(QUOTED PASSAGE)
========================================

# Reinforcement Learning Integration with NeqSim

This notebook demonstrates how **NeqSim** can be embedded into reinforcement learning (RL) workflows for process control and optimization.

- [Reinforcement learning (Wikipedia)](https://en.wikipedia.org/wiki/Reinforcement_learning)
- [OpenAI Gym](https://www.gymlibrary.dev/)
- [Introductory RL video](https://www.youtube.com/watch?v=2pWv7GOvuf0)


## Birth of Reinforcement Learning

The origins of RL trace back to early work on trial-and-error learning in the 1950s and the formalization of temporal-difference methods by Sutton and Barto in the 1980s.
The goal is to learn a policy $\pi$ that maximizes the expected discounted reward

$$ J(\pi) = \mathbb{E}_{\pi} \left[ \sum_{t=0}^{\infty} \gamma^t r_t \right] $$

where $\gamma$ is a discount factor and $r_t$ is the reward at time $t$.


## Embedding NeqSim in an RL Environment

By wrapping NeqSim simulations inside an [OpenAI Gym](https://www.gymlibrary.dev/) interface, agents can interact with a simulated process to learn control policies.


In [ ]:
%%capture
!pip install neqsim gym matplotlib


In [ ]:
import gym
from gym import spaces
import numpy as np
from neqsim import jneqsim

class NeqSimValveEnv(gym.Env):
    """Simple valve pressure control environment using NeqSim."""
    metadata = {'render.modes': []}
    def __init__(self):
        super().__init__()
        self.action_space = spaces.Box(low=0.0, high=100.0, shape=(1,), dtype=np.float32)
        self.observation_space = spaces.Box(low=0.0, high=10.0, shape=(1,), dtype=np.float32)
        self.target = 2.0
        fluid = jneqsim.thermo.system.SystemSrkEos(298.15, 10.0)
        fluid.addComponent('methane',0.9)
        fluid.addComponent('ethane',0.1)
        fluid.addComponent('n-heptane',1.0)
        fluid.setMixingRule('classic')
        feed = jneqsim.process.equipment.stream.Stream('Feed', fluid)
        feed.setFlowRate(50.0, 'kg/hr')
        feed.setPressure(10.0, 'bara')
        self.valve = jneqsim.process.equipment.valve.ThrottlingValve('valve', feed)
        self.valve.setOutletPressure(1.0)
        self.valve.setCalculateSteadyState(False)
        self.trans = jneqsim.process.measurementdevice.PressureTransmitter(self.valve.getOutletStream())

========================================

(WORK ORDER 1) In the NeqSim reinforcement learning notebook, list every chemical component added to the fluid, with the amount given for each.
(WORK ORDER 2) Continue the NeqSim reinforcement learning notebook, picking up right after its last line of code.

(SOURCE DATA)

========================================

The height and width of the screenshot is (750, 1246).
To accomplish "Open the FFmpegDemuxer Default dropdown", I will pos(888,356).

========================================

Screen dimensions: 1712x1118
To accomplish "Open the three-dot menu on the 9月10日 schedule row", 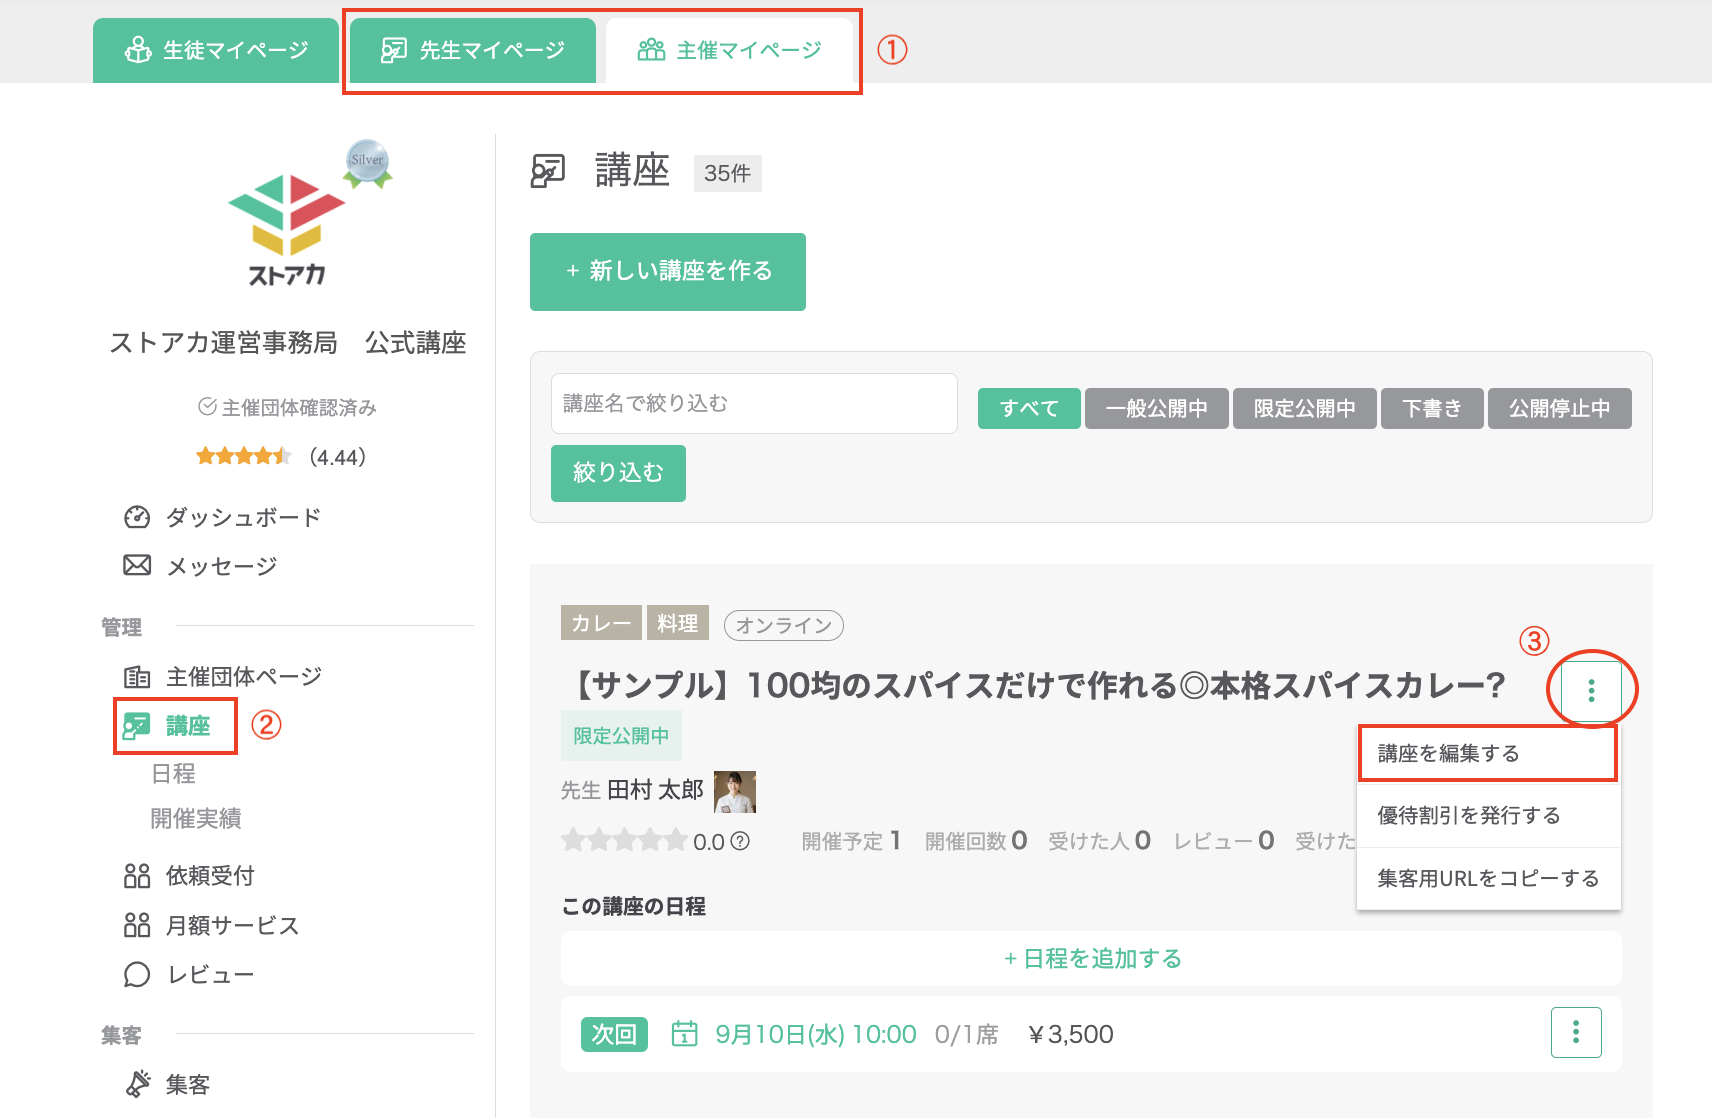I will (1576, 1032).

========================================

(EXERCISE ANSWER 1)
- methane, 0.9
- ethane, 0.1
- n-heptane, 1.0

(EXERCISE ANSWER 2)
        self.trans.setUnit('bar')
        self.process = jneqsim.process.processmodel.ProcessSystem()
        self.process.add(feed); self.process.add(self.valve); self.process.add(self.trans)
        self.reset()
    def step(self, action):
        self.valve.setPercentValveOpening(float(action[0]))
        self.process.run()
        p = self.trans.getMeasuredValue()
        reward = -(p - self.target)**2
        obs = np.array([p], dtype=np.float32)
        done = False
        return obs, reward, done, {}
    def reset(self):
        self.valve.setPercentValveOpening(50.0)
        self.process.run()
        p = self.trans.getMeasuredValue()
        return np.array([p], dtype=np.float32)

# Demonstrate random interaction
env = NeqSimValveEnv()
obs = env.reset()
for _ in range(5):
    action = env.action_space.sample()
    obs, reward, done, info = env.step(action)
    print(f'pressure {obs[0]:.2f} bar, reward {reward:.2f}')


## Reward Design with Thermodynamic Insights

NeqSim's detailed thermodynamic calculations enable reward functions that capture operational objectives such as energy efficiency, cost, and safety. A generic reward can be expressed as

$$ r = -\alpha E - \beta C + \gamma S $$

where $E$ is energy usage, $C$ is operating cost, and $S$ is a safety metric computed from NeqSim outputs. Selecting suitable weights $\alpha$, $\beta$, and $\gamma$ guides the RL agent toward efficient and safe operation.